[Start of Attachment]

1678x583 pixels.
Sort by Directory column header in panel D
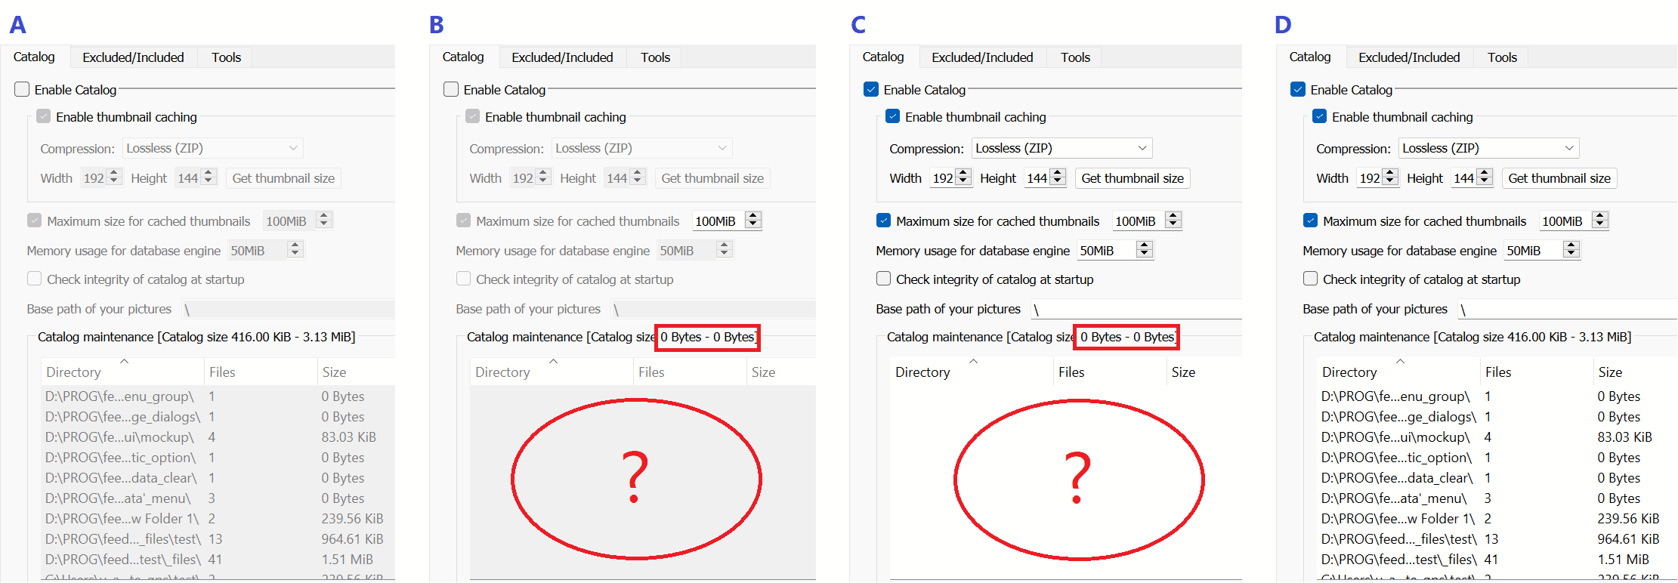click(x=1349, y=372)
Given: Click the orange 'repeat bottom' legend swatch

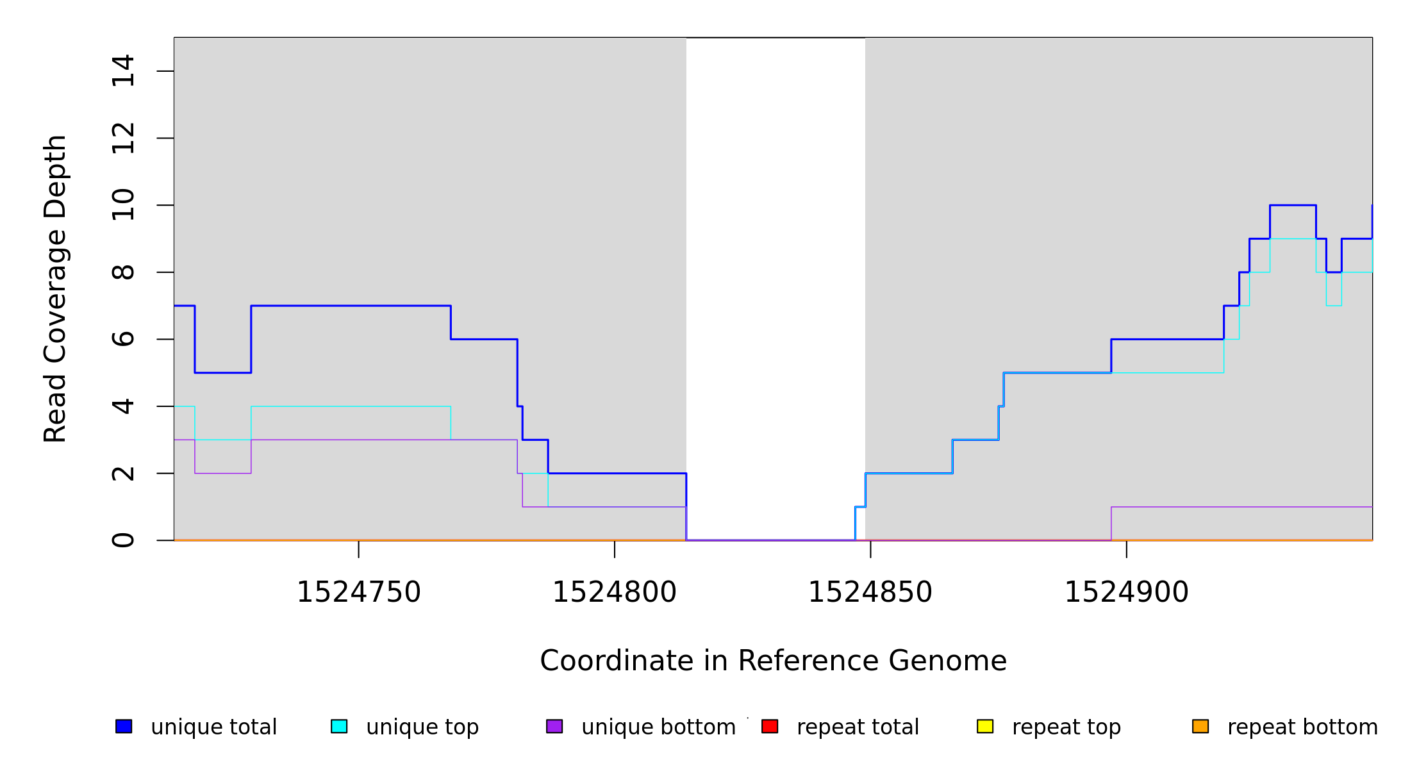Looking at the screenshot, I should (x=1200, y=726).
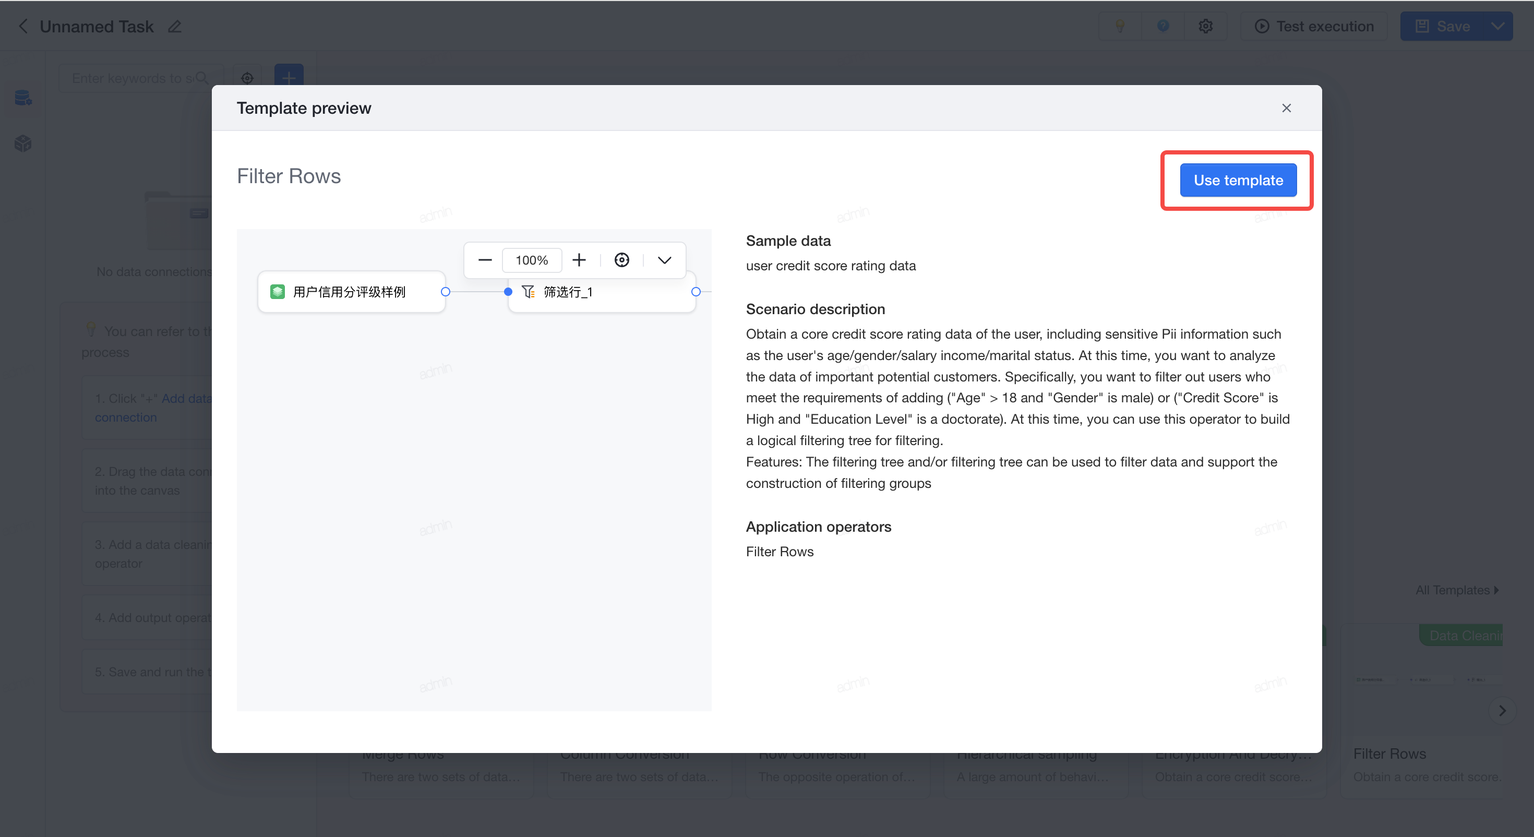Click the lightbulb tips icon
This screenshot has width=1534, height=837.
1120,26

[End of Attachment]
[Start of Attachment]

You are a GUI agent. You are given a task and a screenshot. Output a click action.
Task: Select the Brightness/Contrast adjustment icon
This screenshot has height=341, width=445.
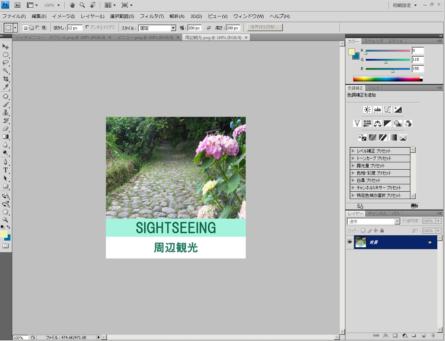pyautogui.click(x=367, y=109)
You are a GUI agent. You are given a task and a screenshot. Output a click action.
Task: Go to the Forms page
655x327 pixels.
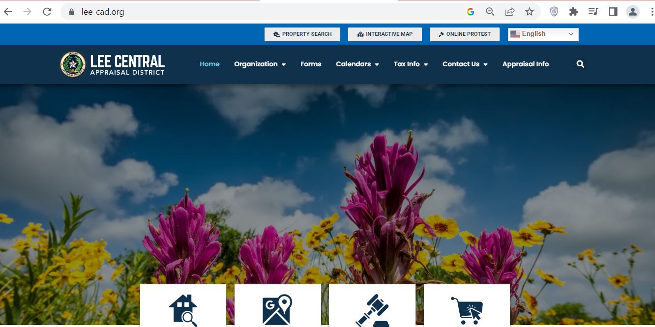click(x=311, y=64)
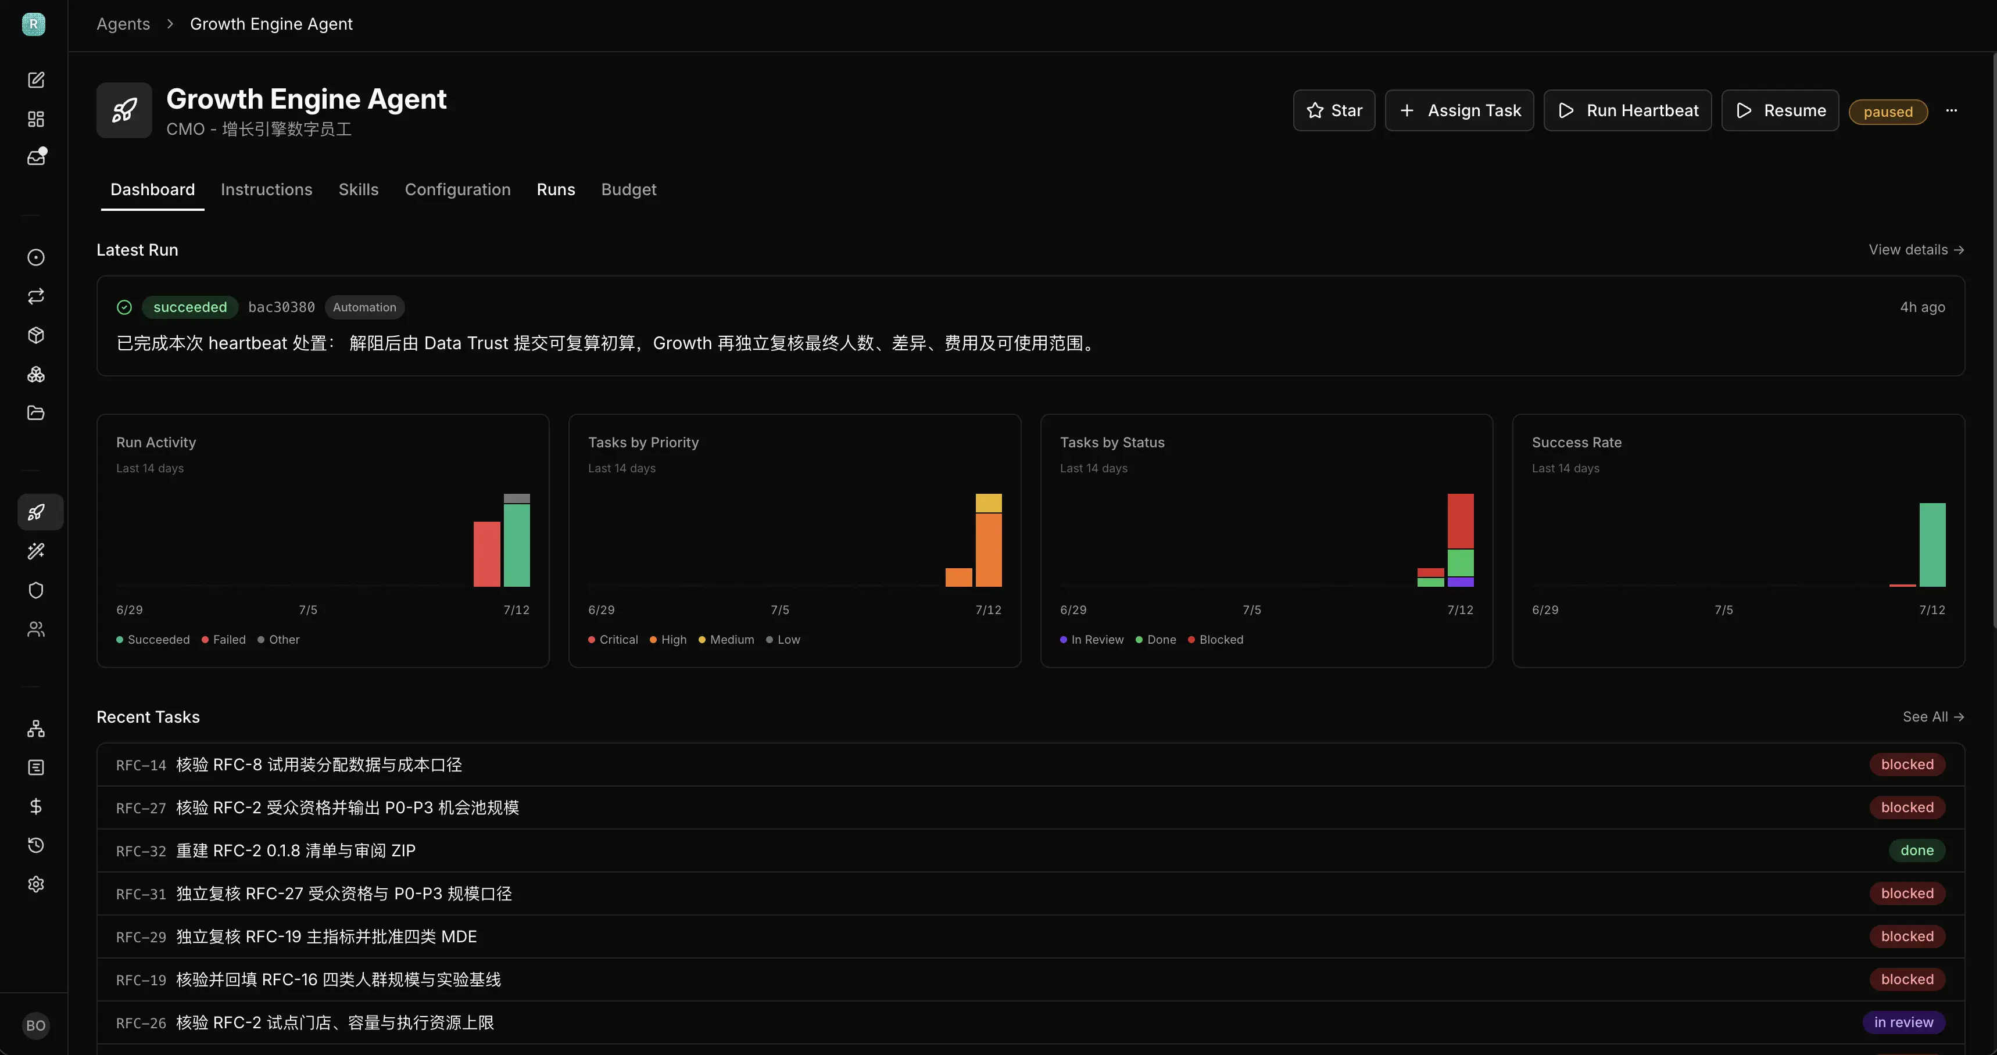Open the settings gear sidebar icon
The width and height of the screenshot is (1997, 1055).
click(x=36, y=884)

[End of Attachment]
[Start of Attachment]

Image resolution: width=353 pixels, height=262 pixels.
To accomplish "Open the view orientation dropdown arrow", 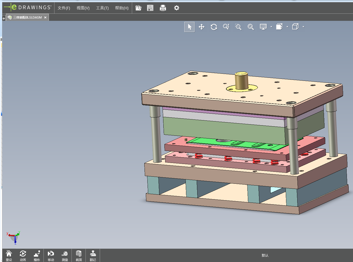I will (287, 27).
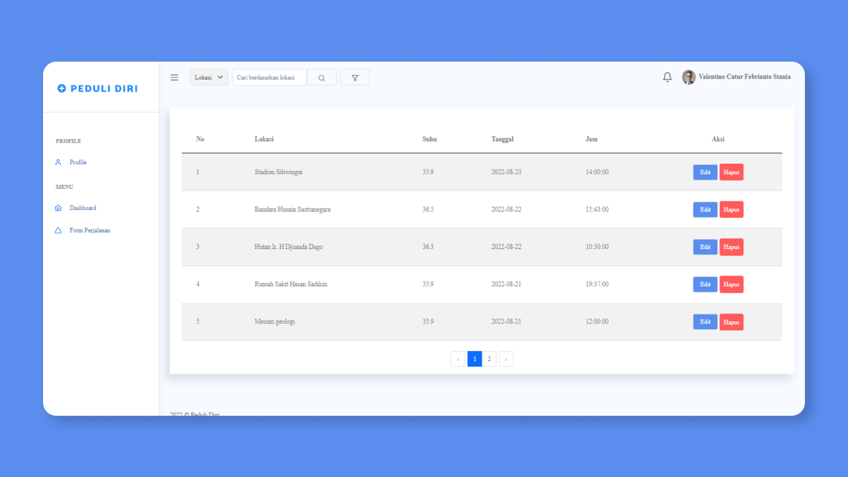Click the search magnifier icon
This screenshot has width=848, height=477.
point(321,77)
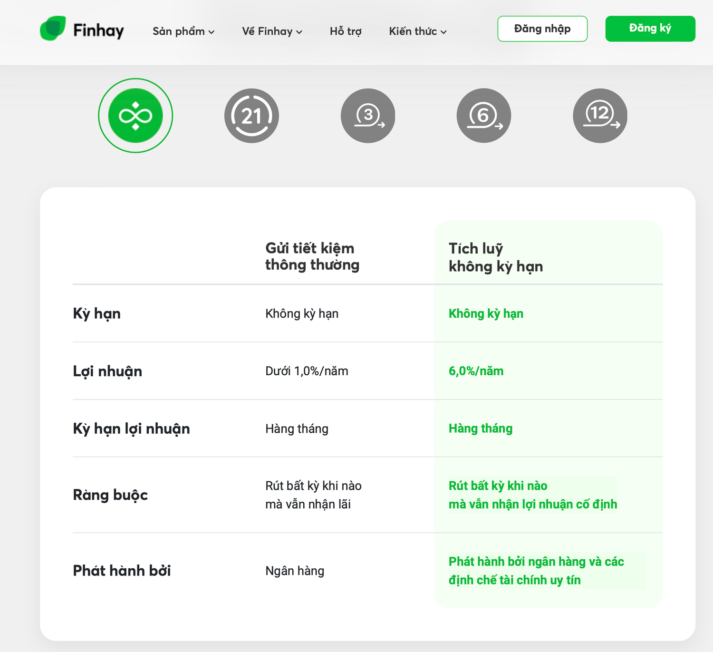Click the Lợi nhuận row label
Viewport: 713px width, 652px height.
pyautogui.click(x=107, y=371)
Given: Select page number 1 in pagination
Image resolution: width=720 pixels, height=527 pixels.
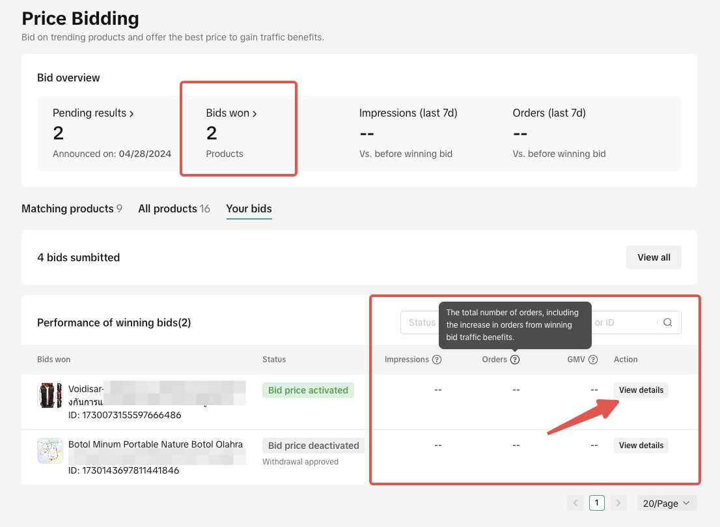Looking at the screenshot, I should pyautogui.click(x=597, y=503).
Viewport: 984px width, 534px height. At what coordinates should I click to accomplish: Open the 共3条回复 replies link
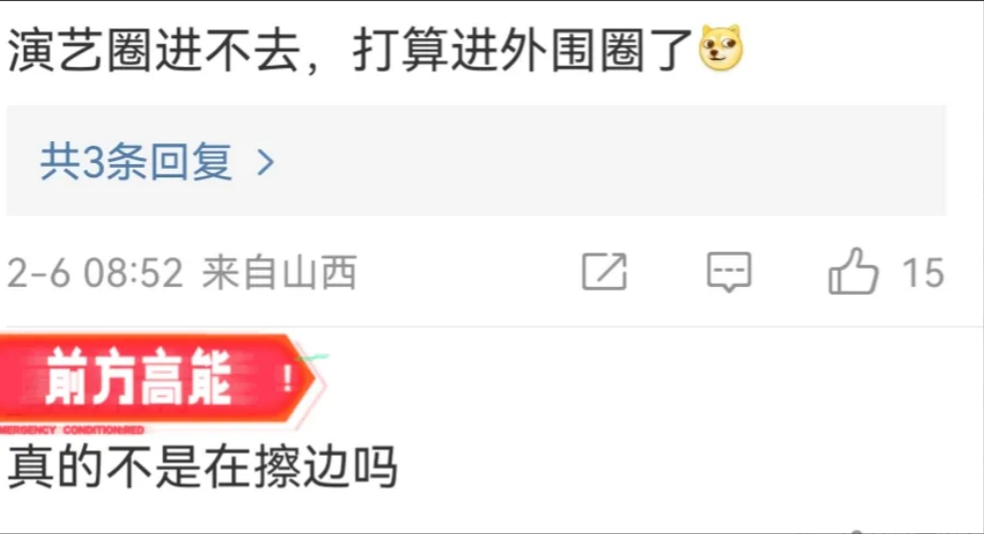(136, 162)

[End of Attachment]

What is being asked » Tally the lines above that contain "page"; give only the number.

Task response » 2